- [The task] From the records below, output exactly the lines running from the line containing "This screenshot has width=1568, height=730." through the line containing "Image resolution: width=896", and no others.

Dataset entries:
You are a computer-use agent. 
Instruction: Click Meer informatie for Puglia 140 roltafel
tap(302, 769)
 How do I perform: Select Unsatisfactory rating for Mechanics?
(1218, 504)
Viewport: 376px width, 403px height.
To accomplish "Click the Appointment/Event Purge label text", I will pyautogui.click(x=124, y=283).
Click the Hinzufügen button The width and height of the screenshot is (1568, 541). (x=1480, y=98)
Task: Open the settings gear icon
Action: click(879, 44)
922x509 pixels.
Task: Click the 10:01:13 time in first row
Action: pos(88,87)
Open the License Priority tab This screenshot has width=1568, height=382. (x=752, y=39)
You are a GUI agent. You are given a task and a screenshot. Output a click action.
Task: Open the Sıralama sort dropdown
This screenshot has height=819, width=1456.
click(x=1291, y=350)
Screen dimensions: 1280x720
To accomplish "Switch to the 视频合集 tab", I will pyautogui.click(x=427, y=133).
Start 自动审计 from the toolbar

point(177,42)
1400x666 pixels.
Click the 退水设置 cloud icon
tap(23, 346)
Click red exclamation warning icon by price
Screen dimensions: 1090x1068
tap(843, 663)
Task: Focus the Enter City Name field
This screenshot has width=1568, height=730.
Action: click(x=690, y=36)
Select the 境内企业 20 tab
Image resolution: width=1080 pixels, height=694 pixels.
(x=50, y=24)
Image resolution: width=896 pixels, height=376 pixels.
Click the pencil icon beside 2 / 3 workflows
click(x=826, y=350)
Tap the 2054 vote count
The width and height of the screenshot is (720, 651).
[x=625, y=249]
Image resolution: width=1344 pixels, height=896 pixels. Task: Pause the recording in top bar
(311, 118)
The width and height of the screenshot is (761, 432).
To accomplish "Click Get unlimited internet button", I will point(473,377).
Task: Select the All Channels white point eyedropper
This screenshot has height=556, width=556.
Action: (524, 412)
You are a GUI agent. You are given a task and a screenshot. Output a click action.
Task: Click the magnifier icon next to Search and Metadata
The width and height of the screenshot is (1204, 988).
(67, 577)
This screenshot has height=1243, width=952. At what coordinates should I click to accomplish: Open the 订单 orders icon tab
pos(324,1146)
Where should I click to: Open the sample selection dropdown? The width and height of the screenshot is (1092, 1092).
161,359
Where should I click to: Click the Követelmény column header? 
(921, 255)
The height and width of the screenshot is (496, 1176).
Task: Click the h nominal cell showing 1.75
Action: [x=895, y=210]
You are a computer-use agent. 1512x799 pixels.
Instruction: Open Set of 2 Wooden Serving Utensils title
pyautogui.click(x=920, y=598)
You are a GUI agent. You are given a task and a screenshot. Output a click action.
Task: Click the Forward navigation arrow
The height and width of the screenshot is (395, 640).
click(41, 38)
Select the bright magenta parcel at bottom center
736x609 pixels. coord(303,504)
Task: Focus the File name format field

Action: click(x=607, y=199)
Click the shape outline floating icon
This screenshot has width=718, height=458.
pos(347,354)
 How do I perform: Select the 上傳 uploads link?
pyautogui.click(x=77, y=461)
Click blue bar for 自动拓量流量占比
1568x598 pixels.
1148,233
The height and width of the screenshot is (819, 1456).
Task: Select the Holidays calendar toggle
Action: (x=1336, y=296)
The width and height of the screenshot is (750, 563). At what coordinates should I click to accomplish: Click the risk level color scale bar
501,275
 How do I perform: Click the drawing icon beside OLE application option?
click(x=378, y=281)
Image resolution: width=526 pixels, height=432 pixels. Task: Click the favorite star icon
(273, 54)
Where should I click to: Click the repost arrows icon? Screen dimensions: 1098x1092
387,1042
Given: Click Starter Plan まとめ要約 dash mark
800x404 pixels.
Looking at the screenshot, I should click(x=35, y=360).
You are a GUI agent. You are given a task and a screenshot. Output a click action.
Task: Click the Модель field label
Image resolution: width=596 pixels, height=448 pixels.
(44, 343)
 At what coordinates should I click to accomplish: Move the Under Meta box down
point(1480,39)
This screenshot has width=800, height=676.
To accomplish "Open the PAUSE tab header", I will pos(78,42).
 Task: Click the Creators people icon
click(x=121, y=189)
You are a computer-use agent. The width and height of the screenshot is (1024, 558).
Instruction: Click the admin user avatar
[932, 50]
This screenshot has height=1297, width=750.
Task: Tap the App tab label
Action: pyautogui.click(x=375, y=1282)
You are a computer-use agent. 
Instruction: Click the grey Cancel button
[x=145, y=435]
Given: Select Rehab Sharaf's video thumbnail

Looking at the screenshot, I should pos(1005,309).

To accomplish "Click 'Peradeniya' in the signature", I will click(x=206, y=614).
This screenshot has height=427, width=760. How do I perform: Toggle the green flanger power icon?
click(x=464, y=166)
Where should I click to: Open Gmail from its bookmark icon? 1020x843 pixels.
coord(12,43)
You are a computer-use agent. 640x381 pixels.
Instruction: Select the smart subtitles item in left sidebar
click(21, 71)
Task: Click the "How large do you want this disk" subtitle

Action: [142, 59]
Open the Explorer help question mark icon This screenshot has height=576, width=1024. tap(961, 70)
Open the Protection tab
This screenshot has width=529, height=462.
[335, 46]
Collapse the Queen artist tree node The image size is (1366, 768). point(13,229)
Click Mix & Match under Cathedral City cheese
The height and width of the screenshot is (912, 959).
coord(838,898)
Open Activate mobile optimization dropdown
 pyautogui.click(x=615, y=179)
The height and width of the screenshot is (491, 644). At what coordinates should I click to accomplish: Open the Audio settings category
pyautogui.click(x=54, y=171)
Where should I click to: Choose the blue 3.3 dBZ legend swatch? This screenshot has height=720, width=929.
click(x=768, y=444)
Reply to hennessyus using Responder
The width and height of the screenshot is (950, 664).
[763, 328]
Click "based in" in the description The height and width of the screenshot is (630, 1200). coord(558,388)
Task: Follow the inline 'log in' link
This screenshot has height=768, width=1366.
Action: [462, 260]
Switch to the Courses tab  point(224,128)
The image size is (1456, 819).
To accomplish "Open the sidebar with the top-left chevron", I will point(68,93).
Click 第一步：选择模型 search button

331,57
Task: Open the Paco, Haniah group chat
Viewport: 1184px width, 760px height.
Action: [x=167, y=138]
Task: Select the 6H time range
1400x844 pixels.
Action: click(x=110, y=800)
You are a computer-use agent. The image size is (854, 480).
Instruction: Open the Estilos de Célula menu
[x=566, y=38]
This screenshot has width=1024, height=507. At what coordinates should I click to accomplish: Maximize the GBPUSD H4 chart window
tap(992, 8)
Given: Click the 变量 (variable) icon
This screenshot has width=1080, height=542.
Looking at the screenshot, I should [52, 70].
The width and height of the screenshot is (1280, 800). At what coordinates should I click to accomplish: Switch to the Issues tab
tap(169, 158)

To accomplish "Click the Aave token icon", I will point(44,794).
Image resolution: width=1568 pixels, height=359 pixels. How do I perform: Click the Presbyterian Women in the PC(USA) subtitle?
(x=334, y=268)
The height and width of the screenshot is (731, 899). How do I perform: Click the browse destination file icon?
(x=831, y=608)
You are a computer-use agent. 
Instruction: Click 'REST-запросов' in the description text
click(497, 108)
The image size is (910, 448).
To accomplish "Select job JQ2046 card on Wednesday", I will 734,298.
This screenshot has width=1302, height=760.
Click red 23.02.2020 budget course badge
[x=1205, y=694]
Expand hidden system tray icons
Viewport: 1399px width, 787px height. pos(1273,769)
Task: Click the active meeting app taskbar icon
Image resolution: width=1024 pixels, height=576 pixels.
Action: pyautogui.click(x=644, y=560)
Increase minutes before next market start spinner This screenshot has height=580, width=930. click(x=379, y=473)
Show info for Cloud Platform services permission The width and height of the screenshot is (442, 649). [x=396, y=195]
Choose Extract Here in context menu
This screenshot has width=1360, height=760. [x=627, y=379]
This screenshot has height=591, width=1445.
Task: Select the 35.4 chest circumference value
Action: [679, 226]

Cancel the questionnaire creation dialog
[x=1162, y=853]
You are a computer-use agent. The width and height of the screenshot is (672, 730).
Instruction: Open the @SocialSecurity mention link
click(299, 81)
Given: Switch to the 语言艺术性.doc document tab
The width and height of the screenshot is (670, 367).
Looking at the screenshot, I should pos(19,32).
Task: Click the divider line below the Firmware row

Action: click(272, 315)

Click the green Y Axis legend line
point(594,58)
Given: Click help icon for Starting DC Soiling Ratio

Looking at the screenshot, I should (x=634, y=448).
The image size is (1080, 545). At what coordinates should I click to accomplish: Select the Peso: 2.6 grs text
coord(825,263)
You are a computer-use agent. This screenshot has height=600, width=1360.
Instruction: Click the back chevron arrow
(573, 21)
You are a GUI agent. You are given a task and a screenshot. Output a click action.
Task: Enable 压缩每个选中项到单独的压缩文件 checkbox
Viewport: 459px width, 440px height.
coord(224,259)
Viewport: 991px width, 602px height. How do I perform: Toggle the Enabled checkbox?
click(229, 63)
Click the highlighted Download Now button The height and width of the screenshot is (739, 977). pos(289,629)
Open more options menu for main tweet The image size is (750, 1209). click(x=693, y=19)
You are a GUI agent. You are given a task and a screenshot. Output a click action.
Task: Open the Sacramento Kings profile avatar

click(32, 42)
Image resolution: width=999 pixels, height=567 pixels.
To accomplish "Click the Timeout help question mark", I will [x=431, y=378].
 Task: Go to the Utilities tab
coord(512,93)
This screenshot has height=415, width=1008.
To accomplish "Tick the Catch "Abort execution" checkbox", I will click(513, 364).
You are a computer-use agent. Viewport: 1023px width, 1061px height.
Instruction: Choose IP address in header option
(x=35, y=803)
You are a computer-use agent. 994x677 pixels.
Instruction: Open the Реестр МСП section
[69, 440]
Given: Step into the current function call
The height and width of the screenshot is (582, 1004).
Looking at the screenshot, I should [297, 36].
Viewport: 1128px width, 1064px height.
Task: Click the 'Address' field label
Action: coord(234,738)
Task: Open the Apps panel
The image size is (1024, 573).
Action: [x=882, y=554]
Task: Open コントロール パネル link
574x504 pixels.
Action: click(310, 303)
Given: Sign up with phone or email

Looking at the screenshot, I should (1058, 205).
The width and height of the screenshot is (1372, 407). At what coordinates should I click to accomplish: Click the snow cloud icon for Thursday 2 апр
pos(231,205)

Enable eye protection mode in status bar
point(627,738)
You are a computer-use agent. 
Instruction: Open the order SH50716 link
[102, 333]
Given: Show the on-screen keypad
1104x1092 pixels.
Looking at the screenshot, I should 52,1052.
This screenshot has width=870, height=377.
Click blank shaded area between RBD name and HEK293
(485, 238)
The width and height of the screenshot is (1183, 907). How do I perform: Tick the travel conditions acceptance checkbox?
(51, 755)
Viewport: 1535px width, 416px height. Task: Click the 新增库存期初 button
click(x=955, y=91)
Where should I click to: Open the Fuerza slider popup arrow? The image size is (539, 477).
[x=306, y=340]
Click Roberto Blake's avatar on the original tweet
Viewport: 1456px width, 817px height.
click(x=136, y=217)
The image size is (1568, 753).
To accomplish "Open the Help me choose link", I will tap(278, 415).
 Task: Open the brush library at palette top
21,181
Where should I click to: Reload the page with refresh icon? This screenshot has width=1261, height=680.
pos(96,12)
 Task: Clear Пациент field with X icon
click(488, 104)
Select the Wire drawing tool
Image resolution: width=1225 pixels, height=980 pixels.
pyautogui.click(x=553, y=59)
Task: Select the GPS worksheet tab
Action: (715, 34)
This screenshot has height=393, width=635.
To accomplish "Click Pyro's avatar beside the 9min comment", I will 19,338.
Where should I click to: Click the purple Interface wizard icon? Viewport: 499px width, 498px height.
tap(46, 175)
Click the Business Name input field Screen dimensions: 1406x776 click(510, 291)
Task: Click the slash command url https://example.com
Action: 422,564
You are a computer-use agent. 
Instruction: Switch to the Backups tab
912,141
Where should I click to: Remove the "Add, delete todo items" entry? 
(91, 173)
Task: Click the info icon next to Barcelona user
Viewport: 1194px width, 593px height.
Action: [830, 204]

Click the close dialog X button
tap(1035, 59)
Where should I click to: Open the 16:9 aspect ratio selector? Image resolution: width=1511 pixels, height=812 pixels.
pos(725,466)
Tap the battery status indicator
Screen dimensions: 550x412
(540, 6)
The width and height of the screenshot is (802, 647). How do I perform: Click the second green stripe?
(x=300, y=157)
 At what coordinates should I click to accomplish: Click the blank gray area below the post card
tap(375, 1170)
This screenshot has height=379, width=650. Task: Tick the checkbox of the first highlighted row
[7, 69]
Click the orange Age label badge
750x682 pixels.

- [Exercise response]
This screenshot has width=1568, height=730.
Action: click(x=690, y=36)
Select the 境内企业 20 tab
Image resolution: width=1080 pixels, height=694 pixels.
(x=50, y=24)
Image resolution: width=896 pixels, height=376 pixels.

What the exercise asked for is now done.